17. There are several different measures that are important in assessing the quality of SMLM data [36, 60]. The most commonly reported measure is σ or localization precision which gives the error in the calculated position. Most studies use a standard formula to estimate the error that takes into account the number of photons, the pixel size, and the noise in the image [61]. Increasing the number of photons/localization greatly increases the localization precision. dSTORM has a great advantage in photon production as the best dyes, Alexa647 and Cy5, produce 6000 photons/burst, while photoactivatable proteins are generally in the range of 200–600 photons/burst [15, 16, 62]. The image resolution or the ability to distinguish two different points in the image can be affected by experimental errors so a given image may not actually achieve a resolution equal to σ. Many papers on SMLM techniques show images to demonstrate that they can resolve a known structure such as microtubules [22, 58, 63]. In addition to these intrinsic standards, DNA origami has been used to produce molecular rulers that could be used to verify resolution [64]. A technique used in electron microscopy, Fourier ring correlation, has been applied to SMLM to determine the true resolution [65, 66]. However, to analyze microclusters, most researchers are interested in accurately determining the position of each protein in a multi-protein complex. Unfortunately, the localization error is not an adequate measure of the error in the actual position of the molecule. If the error is distributed normally, the probability of finding a single molecule in a circle with a radius of σ is only 33%. That is, if the σ is 20 nm, 66% of the molecules will be outside a circular area with a diameter of 40 nm. A circle of probable location with a radius of 3σ or 60 nm will contain the molecule of interest 99% of the time. However, a probable location somewhere within an area of 11,000 nm² is not sufficient to define the molecular structure of a signaling complex. Moreover, when a single molecule blinks, the calculated positions of the different blinks may not overlap [46]. The true location of the molecule could be anywhere within the territory defined by the set of blinks.
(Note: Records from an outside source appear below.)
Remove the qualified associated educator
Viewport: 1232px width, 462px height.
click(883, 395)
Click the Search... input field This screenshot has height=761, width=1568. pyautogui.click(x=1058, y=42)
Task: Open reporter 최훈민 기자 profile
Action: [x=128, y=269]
18. The difficulty in properly assigning multiple localizations to the correct molecule or the grouping of localizations remains one of the most stubborn problems in SMLM [67]. Without this crucial correction, it is impossible to perform a detailed molecular analysis of microclusters and the immune synapse.

19. As the spatial resolution improves, it becomes harder to produce a labeling density that meets the Nyquist density requirement of two measurements per resolution unit. If too many molecules are missing because of low labeling efficiency or low label detection, the image will be incomplete and inaccurate [68]. Labeling density in dSTORM is limited by antibody binding affinities and steric hindrance of antibodies when the epitopes are close together. In the crowded milieu of a signaling complex, it may be quite difficult to label every protein of interest. PALM offers the theoretical possibility of labeling every protein in the absence of unlabeled endogenous proteins. However, because PALM reagents produce fewer photons, it may be difficult to visualize every photoactivated protein, which will reduce the density of detected molecules and limit the accuracy of the image.